Please rewrite the stretch of data from the line containing "The height and width of the screenshot is (1035, 2349)." through the line containing "coord(100,338)", replacing "trash icon" with "delete icon" and keeping everything else unchanged.

※

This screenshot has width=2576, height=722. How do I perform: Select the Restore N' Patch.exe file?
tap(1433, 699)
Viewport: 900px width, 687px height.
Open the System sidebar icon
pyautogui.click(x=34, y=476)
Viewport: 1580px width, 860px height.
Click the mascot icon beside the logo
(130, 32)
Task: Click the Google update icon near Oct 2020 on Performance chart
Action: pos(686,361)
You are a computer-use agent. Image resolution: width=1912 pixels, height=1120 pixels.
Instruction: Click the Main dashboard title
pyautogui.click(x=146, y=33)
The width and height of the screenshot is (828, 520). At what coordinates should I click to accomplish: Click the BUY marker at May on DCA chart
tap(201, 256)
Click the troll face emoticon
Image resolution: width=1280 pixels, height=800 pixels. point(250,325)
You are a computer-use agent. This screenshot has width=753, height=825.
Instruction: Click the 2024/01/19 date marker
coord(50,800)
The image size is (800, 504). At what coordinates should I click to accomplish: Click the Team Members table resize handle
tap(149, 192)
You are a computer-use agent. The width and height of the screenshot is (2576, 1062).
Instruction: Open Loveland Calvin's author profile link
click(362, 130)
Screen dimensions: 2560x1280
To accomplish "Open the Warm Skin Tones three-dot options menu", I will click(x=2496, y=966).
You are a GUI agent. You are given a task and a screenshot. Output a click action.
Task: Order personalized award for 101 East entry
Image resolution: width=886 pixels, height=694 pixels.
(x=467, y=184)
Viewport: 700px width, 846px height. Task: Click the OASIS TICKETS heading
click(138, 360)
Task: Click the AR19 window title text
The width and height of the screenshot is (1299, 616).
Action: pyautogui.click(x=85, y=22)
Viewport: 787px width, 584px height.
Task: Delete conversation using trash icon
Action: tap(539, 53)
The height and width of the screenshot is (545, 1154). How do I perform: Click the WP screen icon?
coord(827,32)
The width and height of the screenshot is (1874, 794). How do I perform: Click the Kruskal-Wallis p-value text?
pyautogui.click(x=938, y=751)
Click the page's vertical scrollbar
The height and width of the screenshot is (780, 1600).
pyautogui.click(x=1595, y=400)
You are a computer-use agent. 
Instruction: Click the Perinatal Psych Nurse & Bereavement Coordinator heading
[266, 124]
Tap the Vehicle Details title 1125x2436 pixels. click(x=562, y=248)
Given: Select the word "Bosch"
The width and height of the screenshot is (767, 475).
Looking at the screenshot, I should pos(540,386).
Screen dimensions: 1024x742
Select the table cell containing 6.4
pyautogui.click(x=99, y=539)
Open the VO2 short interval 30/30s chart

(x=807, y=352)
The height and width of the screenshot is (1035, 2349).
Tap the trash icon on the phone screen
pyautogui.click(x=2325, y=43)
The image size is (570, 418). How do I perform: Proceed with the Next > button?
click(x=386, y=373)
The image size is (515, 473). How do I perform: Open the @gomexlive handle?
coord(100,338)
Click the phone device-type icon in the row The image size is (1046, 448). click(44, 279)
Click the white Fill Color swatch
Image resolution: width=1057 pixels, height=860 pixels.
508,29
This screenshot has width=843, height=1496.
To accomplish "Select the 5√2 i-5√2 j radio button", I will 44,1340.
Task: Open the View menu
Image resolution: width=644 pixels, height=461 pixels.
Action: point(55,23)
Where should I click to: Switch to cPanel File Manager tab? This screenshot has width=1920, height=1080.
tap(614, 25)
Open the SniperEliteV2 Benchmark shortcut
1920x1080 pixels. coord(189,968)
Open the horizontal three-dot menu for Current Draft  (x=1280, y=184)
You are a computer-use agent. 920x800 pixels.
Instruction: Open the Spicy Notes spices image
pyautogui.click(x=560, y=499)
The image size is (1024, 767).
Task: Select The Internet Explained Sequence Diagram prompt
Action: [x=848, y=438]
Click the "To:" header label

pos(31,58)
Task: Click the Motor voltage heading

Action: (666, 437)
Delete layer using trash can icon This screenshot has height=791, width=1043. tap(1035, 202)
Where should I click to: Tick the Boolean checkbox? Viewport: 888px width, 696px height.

※

• [Response for this exercise]
The height and width of the screenshot is (1035, 2349).
Tap the delete icon on the phone screen
pyautogui.click(x=2325, y=43)
The image size is (570, 418). How do I perform: Proceed with the Next > button?
click(x=386, y=373)
The image size is (515, 473). How do I perform: Open the @gomexlive handle?
coord(100,338)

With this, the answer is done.